→ **Written problem**
Please copy the forum thread from the words "It introduced the" through "like an adventure).", and change "crew" to "team".

*** Excerpt provided ***

For me it was never about the ending of ME3, it was the journey of ME3 being inferior to ME2, Also them wrapping up every single story too neatly.

I want another KOTOR, not another Mass Effect.


----------



## Bishamon (Jul 18, 2014)

ME2 was also pretty inferior to ME1, the story in that game was COMPLETELY pointless and gameplay wise it was little more than an over stylized Gears of War shooter. The characters were well developed enough, and the it's a fun game at the end of the day, but it's too much of a pop corn flick to really have any staying power. The most powerful thing about it was its lore, and even then much of it was needlessly retconned from ME1, which was disappointing.

I never even bothered finishing ME3, I don't remember why but I just couldn't be bothered, and I hadn't even heard about how bad the ending was before I just gave up on it, and when I did it just cemented by unwillingness to ever go back on it.

Could be interesting, maybe not, will reserve my judgement until I see something.


----------



## Furious George (Jul 19, 2014)

Gwynbleidd said:


> ME2 was also pretty inferior to ME1, the story in that game was COMPLETELY pointless and gameplay wise it was little more than an over stylized Gears of War shooter. The characters were well developed enough, and the it's a fun game at the end of the day, but it's too much of a pop corn flick to really have any staying power. The most powerful thing about it was its lore, and even then much of it was needlessly retconned from ME1, which was disappointing.
> 
> I never even bothered finishing ME3, I don't remember why but I just couldn't be bothered, and I hadn't even heard about how bad the ending was before I just gave up on it, and when I did it just cemented by unwillingness to ever go back on it.
> 
> Could be interesting, maybe not, will reserve my judgement until I see something.



I get that that ME2 had a mostly superfluous plot, but I never entertain people telling me that ME1 was a better game than 2. ME2 had better characterization, better gameplay, better pacing and no tedious off-roading missions on empty palette-swaps of the same planet.


----------



## Bishamon (Jul 19, 2014)

Mass Effect 2 was the better game, Mass Effect 1 is my favorite.

It's more engrossing; it feels more like a big universe, the heavy exploration around planets never bothered me. It's rough around the edges yes, it's a flawed gem, in my opinion, the kinda game that does enough good for me to forgive all the flaws. If you've ever played The first Witcher game or well, any game from Piranha Bites, you'll probably know what I mean. Those games have cult followings for a reason, because they do things other games don't and do it better than most other games that do, no matter how sketchy they are on the technical aspect and things like that.

Mass Effect 2, objectively speaking, does more good things and it's more carefully crafted, but some of the charm was lost in the transition.


----------



## Naruto (Jul 19, 2014)

Mass Effect 1 was better.


It introduced the ME universe, which in and of itself is more than either of its sequels could possibly hope to accomplish.

It had better pacing (ridiculous that you would even suggest otherwise when ME2 is literally all about gathering a crew to do a mission whereas ME1 feels more like an adventure).

*** Data segment ***

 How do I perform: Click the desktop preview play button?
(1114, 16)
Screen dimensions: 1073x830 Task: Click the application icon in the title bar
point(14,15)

***

→ **Task solution**
It introduced the ME universe, which in and of itself is more than either of its sequels could possibly hope to accomplish.

It had better pacing (ridiculous that you would even suggest otherwise when ME2 is literally all about gathering a team to do a mission whereas ME1 feels more like an adventure).